### Document text
==================================================

I always like to think of things in 5’s: How will this impact me in 5 minutes, 5 days, 5 weeks, 5 months and 5 years?
I also have another personal motto: ‘I’ll try anything once.’
Saying ‘yes’ to opportunities, even when I am petrified once I’ve said yes, has made me who I am today. I would not be taking courses at Vancouver Community College and have 3 years of college instruction under my belt if I hadn’t said yes 4 years ago to a seemingly scary opportunity. Actually, it didn’t just seem scary, it was scary.
Saying yes to instructing in a remote Northern BC community of approximately 300 people meant:
- I would be living there, except for Christmas break.
- There would be no cell phone service. Luckily, the college was the only place in town with wi-fi, and that is where I lived.
- I wouldn’t see my husband for long stretches of time, the longest being 45 days. (This was 3 months after we got married.)
- Realizing I had never done any formal instruction.
- Realizing I didn’t have formal instructor’s education.
I had been hired because of my mining experience, not because of my instructional capabilities. I can string together a sentence pretty well, and I am culturally aware, so I guess they decided I was acceptable.

==================================================

### Data section
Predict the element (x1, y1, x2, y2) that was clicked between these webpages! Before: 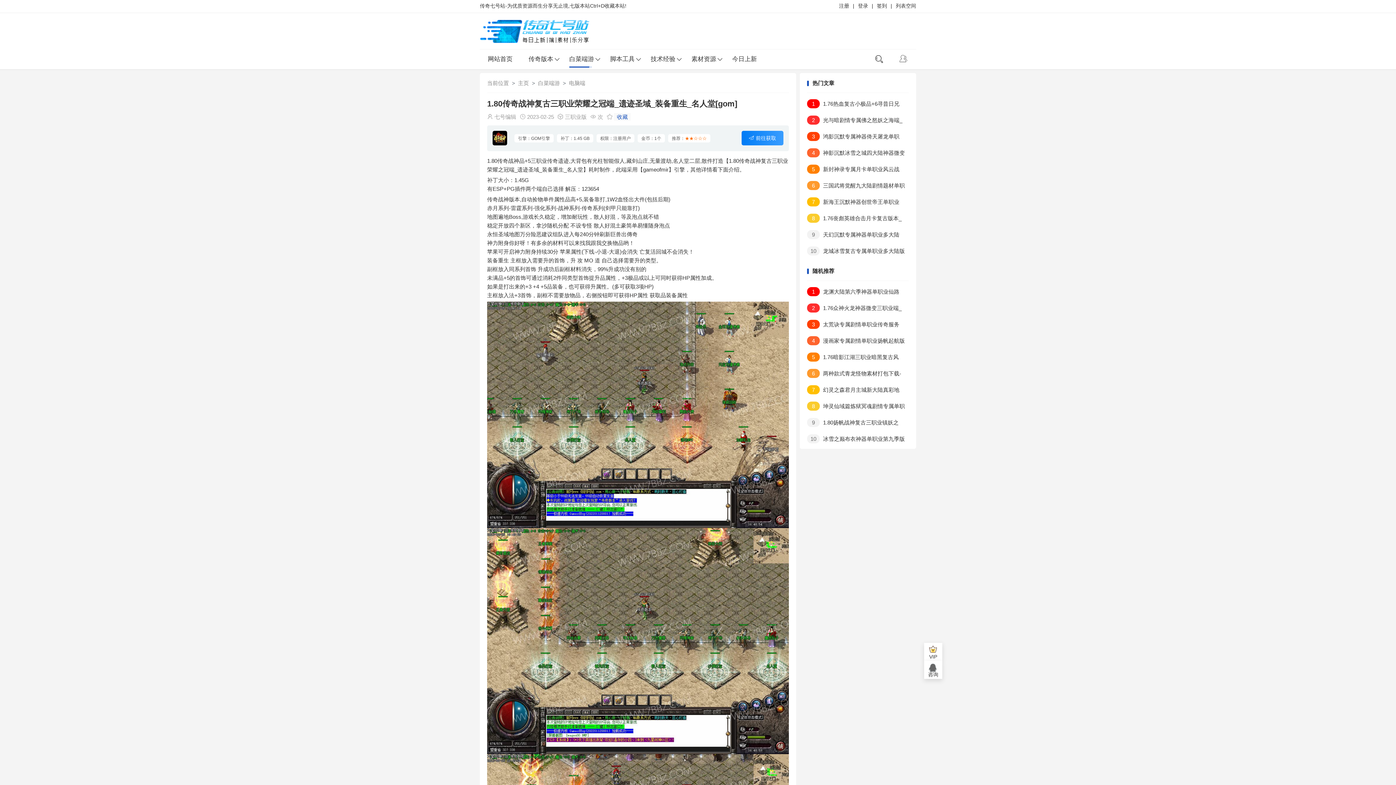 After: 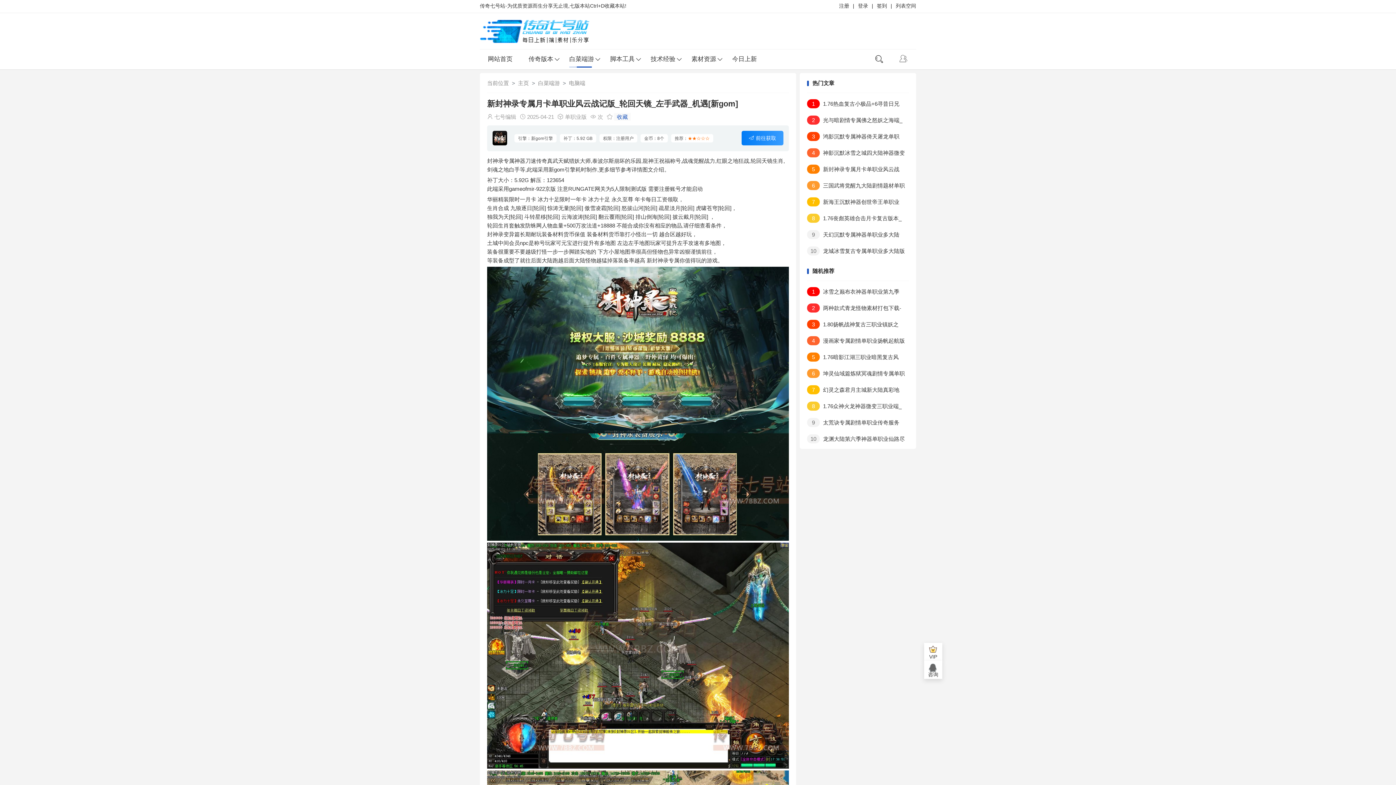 Action: bbox: (807, 164, 901, 174) label: 5新封神录专属月卡单职业风云战记版_轮回天镜_左手武器_机遇[新gom]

==================================================

### Tasks for this exercise
• A. List every time span named in the essay about instructing in Northern BC as part of thinking of things in 5's.
• B. Please carry on with the essay about instructing in a remote Northern BC community, picking up right after its last sentence.

### Results for each task
• A. 5 minutes, 5 days, 5 weeks, 5 months, 5 years

• B.
Fast-track 4 years, and I am amazed at how far I’ve come. VCC PIDP classes have helped me so much with my instruction and delivery, not to mention the amazing educators I have met that have been a resource for me along the way.
Throughout my mining career, I have realized more and more how safety in the workplace is greatly affected by the human factor. We operate big machines that move big chunks of Earth; obviously there is room for mechanical failure. But the situations that stick with you, the ones you really want to fix, are the human error situations. And often, the root cause of that system failure is human behavior.
As someone who purchases used psychology text books from Value Village for fun, I know that whatever I choose to be ‘when I grow up’ will have to fulfill my curiosity and fascination with human behavior.
To save money on Value Village books, and to save apartment space, I should probably enroll in a psychology course after I complete my PIDP. I also just recently started email correspondence with the various Toastmasters groups in my city and have intentions to join one. I feel I am fairly eloquent, and don’t get nervous public speaking, but I’m not going to deliver a TED Talk any time soon.
I have noticed over the last 8 years that industry has been allowing more room for the ‘human factor’ in the workplace. For an industry with intense hazards and a history to match, this is encouraging for me. I am a 3rd generation miner, and if I was to be able to educate and train workers on industrial safety while at the same time incorporate the psychological factors that contribute to industrial safety, I’d be in my element.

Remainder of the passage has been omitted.